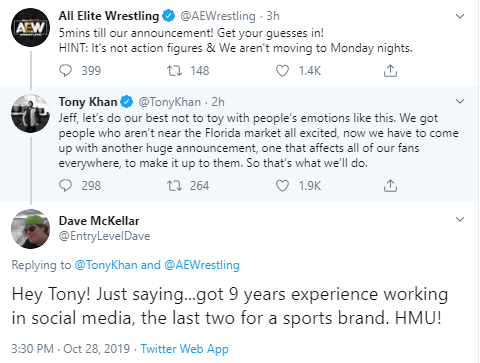The height and width of the screenshot is (363, 480).
Task: Like Tony Khan's tweet
Action: pyautogui.click(x=282, y=186)
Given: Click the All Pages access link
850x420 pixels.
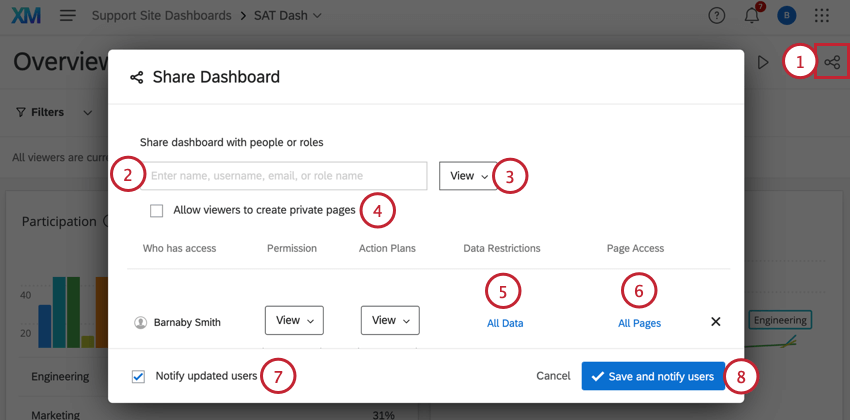Looking at the screenshot, I should click(639, 323).
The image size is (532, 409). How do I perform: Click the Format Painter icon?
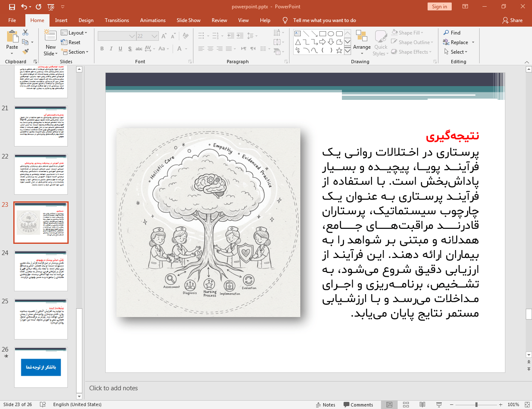click(25, 52)
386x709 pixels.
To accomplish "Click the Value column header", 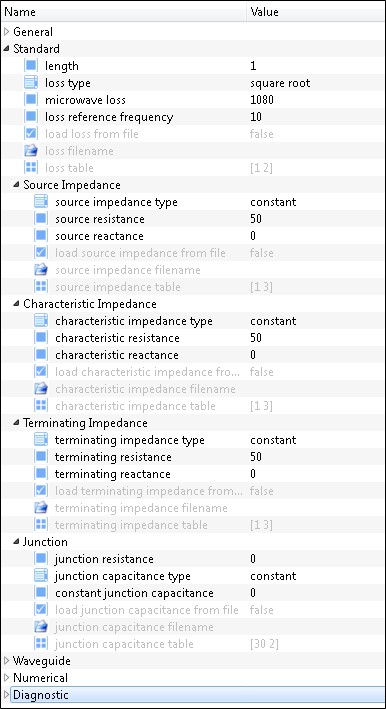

————

EXERCISE: Find the line holding "The image size" in the data above. Retype it and every later line exactly, through the end, but not the pictures.

RESPONSE TO THIS EXERCISE:
The image size is (532, 409). How do I perform: Click the Format Painter icon?
click(25, 52)
386x709 pixels.
To accomplish "Click the Value column header", 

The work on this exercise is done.